TASK PROMPT
Copy the listing starting at the line that contains "You are a GUI" and ending at the end of the listing, with "post date" replaced by "publish date" and everything else unchanged. Leave the pictures out of your copy.

Start of INPUT ROWS

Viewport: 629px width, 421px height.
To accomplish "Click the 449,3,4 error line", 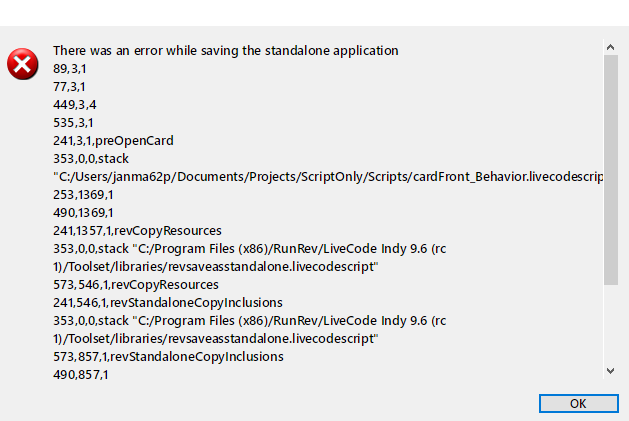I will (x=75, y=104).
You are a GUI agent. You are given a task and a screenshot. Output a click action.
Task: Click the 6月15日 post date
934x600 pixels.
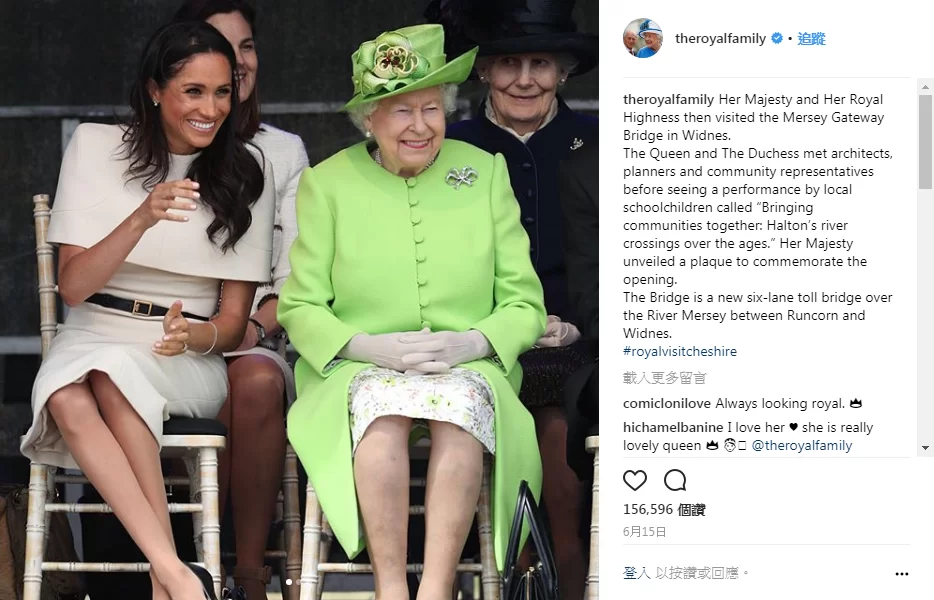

End of INPUT ROWS

SOLUTION TO THIS PROBLEM
You are a GUI agent. You are given a task and a screenshot. Output a click action.
Task: Click the 6月15日 publish date
934x600 pixels.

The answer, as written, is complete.